Silica interlayer-protected colorimetric-fluorescent dual-signal microbial tag mediate lateral flow immunoassay for flexible and ultrasensitive detection of sepsis biomarkers

Rapid, accurate, and timely detection of inflammatory markers is essential for diagnosing sepsis and assessing its progression; however, challenges remain. Herein, we proposed a colorimetric and fluorescent dual-signal microorganism tag (EASi-QDs) for rapid monitoring of sepsis biomarkers by sequentially coating a layer of Au nanoparticles (NPs), a layer of silica (SiO₂) shell, and two layers of quantum dots onto the surface of Escherichia. coli.
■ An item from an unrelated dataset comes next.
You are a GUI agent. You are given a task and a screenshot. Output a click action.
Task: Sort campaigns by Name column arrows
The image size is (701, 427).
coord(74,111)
The introduction of the SiO₂ interlayer into EASi-QDs significantly enhances the structural stability of bacterial cell and effectively suppresses the quenching of fluorescence signal by the inner Au NPs, thereby ensuring high sensitivity and accuracy in detecting sepsis biomarkers on the lateral flow immunoassay (LFIA). The EASi-QDs-LFIA features both colorimetric and fluorescent detection modes, enabling rapid qualitative detection and quantitative analysis of two important biomarkers—procalcitonin (PCT) and interleukin-6 (IL-6). This method achieves detection limits of 29.5 pg/mL and 4.7 pg/mL for PCT and IL-6, respectively, exceeding those of traditional enzyme-linked immunosorbent assays and AuNP-based colorimetric LFIA by at least 15-fold and 339-fold, respectively. The clinical utility of the EASi-QDs-LFIA was validated through diagnostic testing of 20 plasma samples from real sepsis patients, demonstrating the significant potential of this technology for bedside real-time monitoring of sepsis.